10. Tom Morello's DigiTech WH-1 Whammy

When Rage Against the Machine’s self-titled debut exploded like a cluster bomb in 1992, the consensus wtf? moment among guitar heads came at about the 3:50 mark in the album’s lead-off single, “Killing in the Name.” Tom Morello’s impossibly elastic solo was the boldest use yet of DigiTech’s WH-1 Whammy pedal, introduced in 1989. The Ferrari-red unit featured pitch-bending and harmonizing technology developed by IVL Audio, and with its expression pedal allowed squeals and dive-bombs that could extend as low (or as high) as three octaves.

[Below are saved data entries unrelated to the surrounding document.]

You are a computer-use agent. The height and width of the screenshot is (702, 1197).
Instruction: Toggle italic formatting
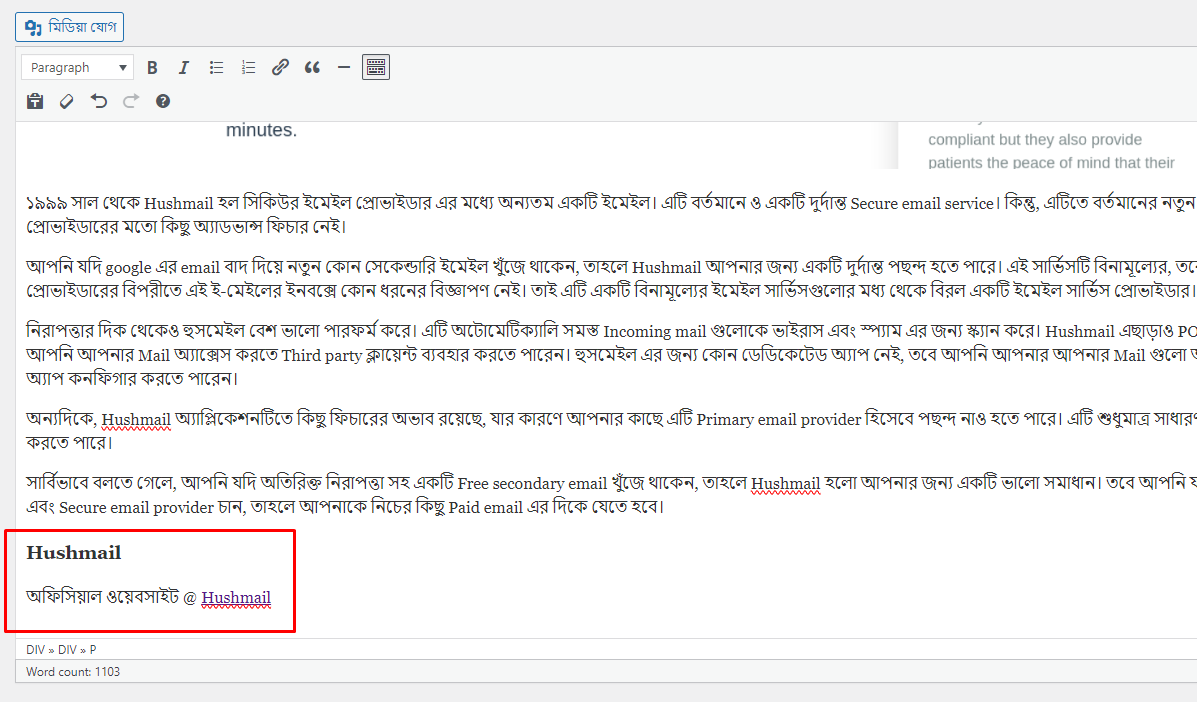point(184,67)
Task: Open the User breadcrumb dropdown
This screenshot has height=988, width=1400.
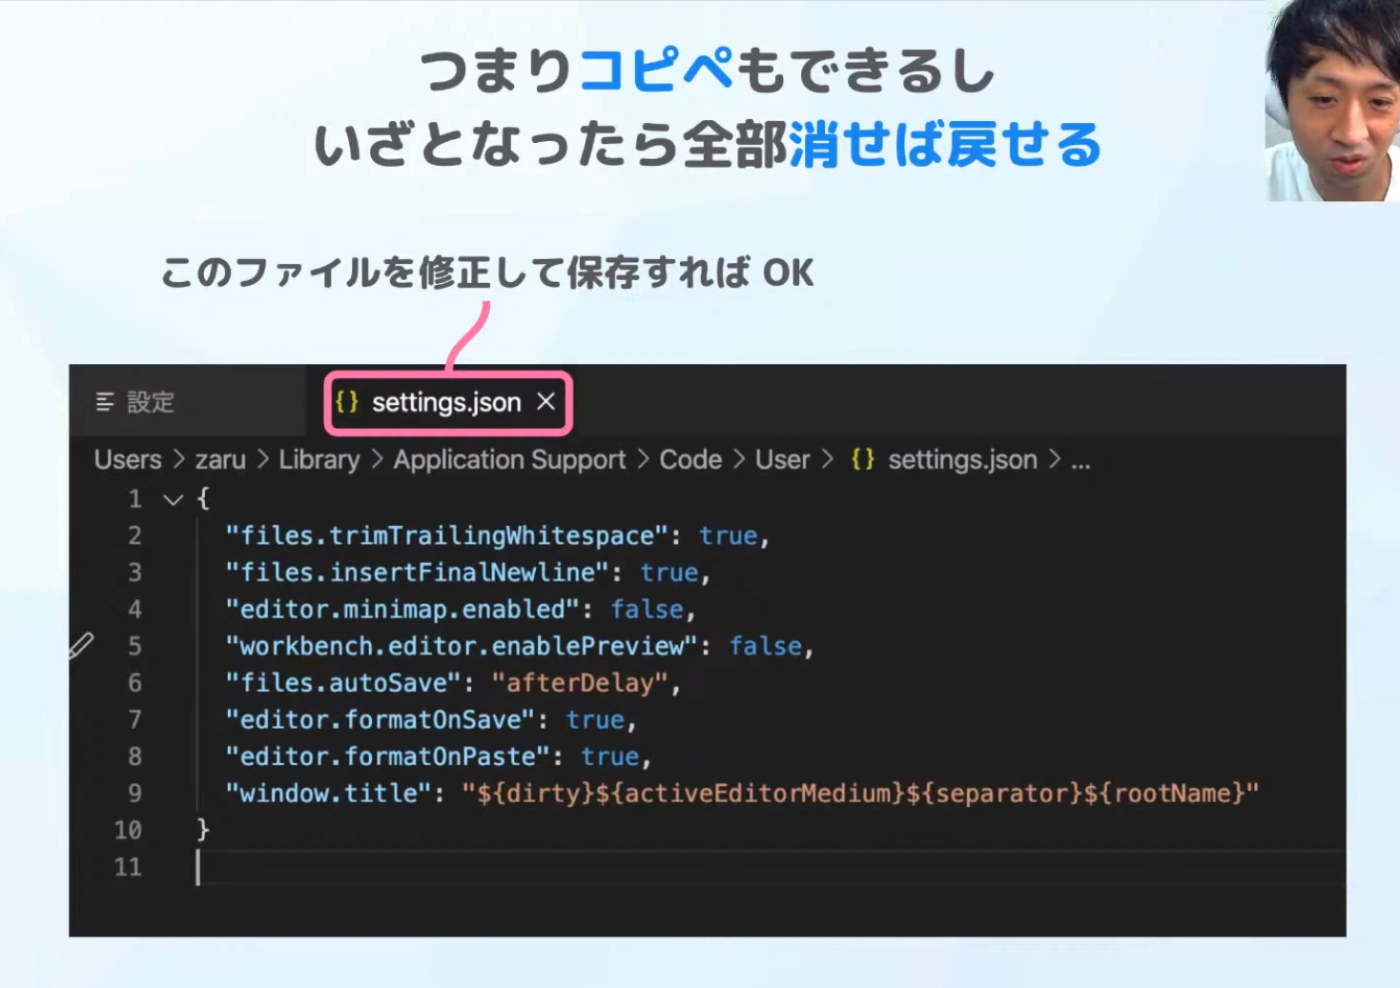Action: pyautogui.click(x=783, y=460)
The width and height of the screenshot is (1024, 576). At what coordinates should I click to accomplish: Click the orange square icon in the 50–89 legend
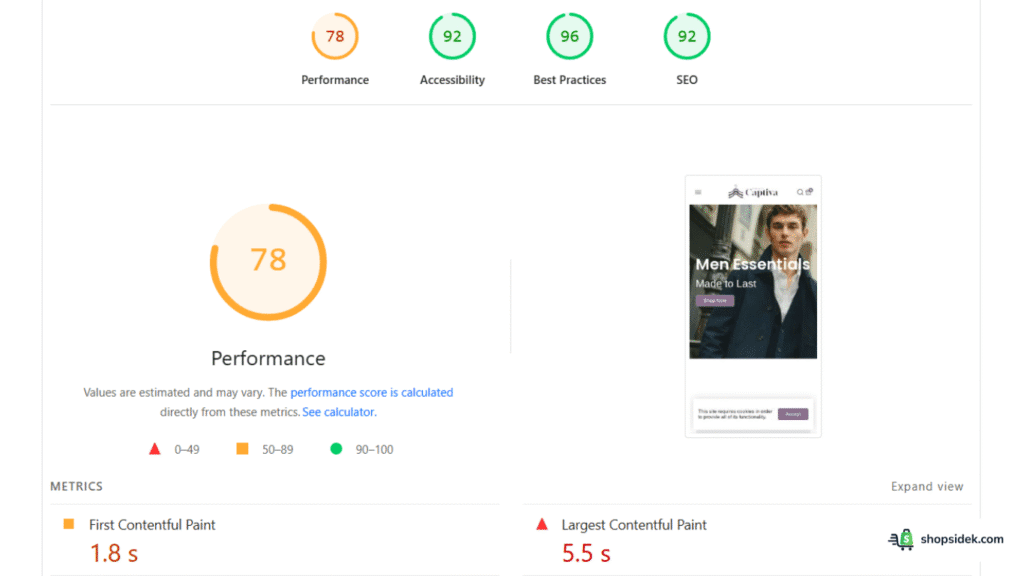click(x=241, y=448)
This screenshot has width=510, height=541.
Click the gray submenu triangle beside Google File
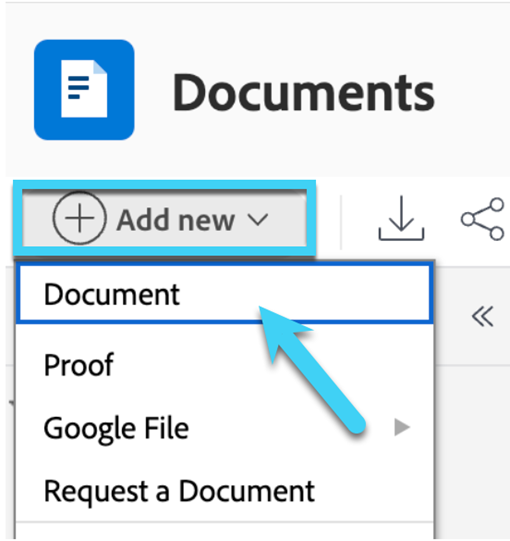tap(402, 427)
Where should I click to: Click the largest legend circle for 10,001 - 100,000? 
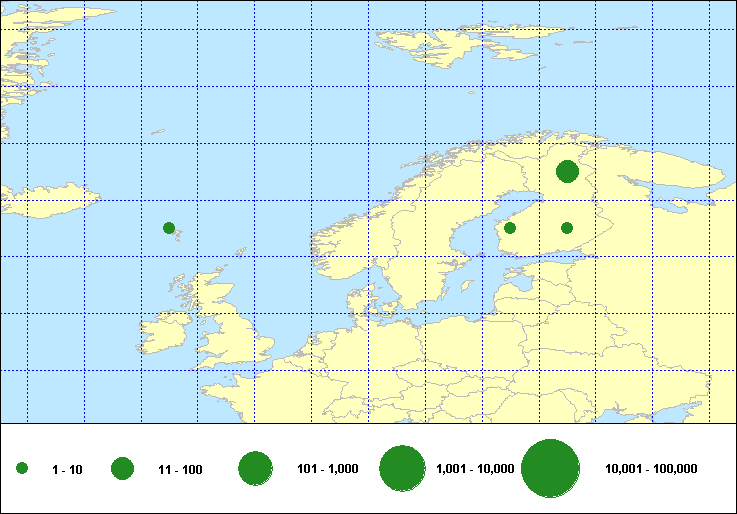(551, 468)
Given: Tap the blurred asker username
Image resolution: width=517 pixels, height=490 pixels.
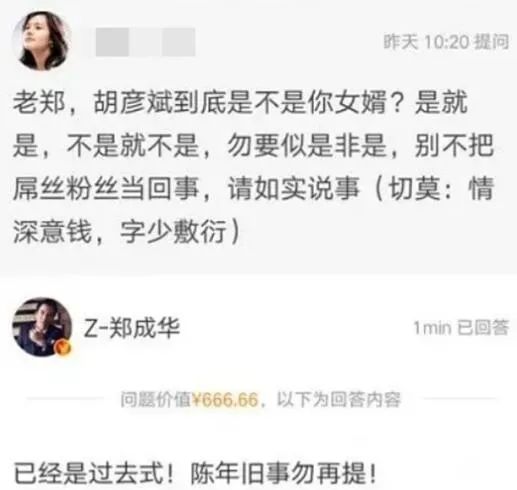Looking at the screenshot, I should 145,42.
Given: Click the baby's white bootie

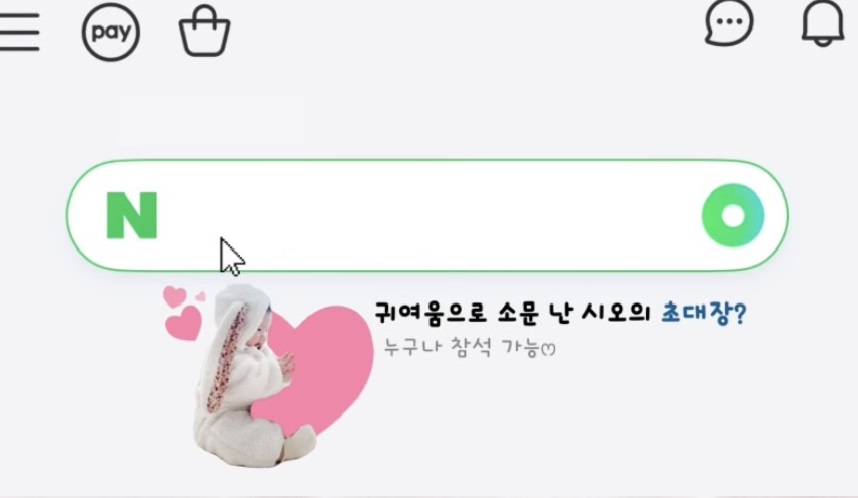Looking at the screenshot, I should coord(300,444).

For Morello, the Whammy offered an intuitive way, especially in the higher octaves, to emulate the siren-like samples he heard in the southern California gangsta rap sound of Dr. Dre, DJ Quik, and Ice Cube. “I was basically designated to be the band’s DJ,” he said in a 2008 interview, “and I found, with very simple manipulations of a very simple pedal, that all of a sudden the guitar, for me, was finding a lot of very new sonic possibilities.” Morello tapped into the unit’s harmonizing capabilities as well, most notably on the devastatingly funky “Know Your Enemy,” which opens with an infectious stacked-fifths riff and culminates in one of the nuttiest guitar solos of the ’90s.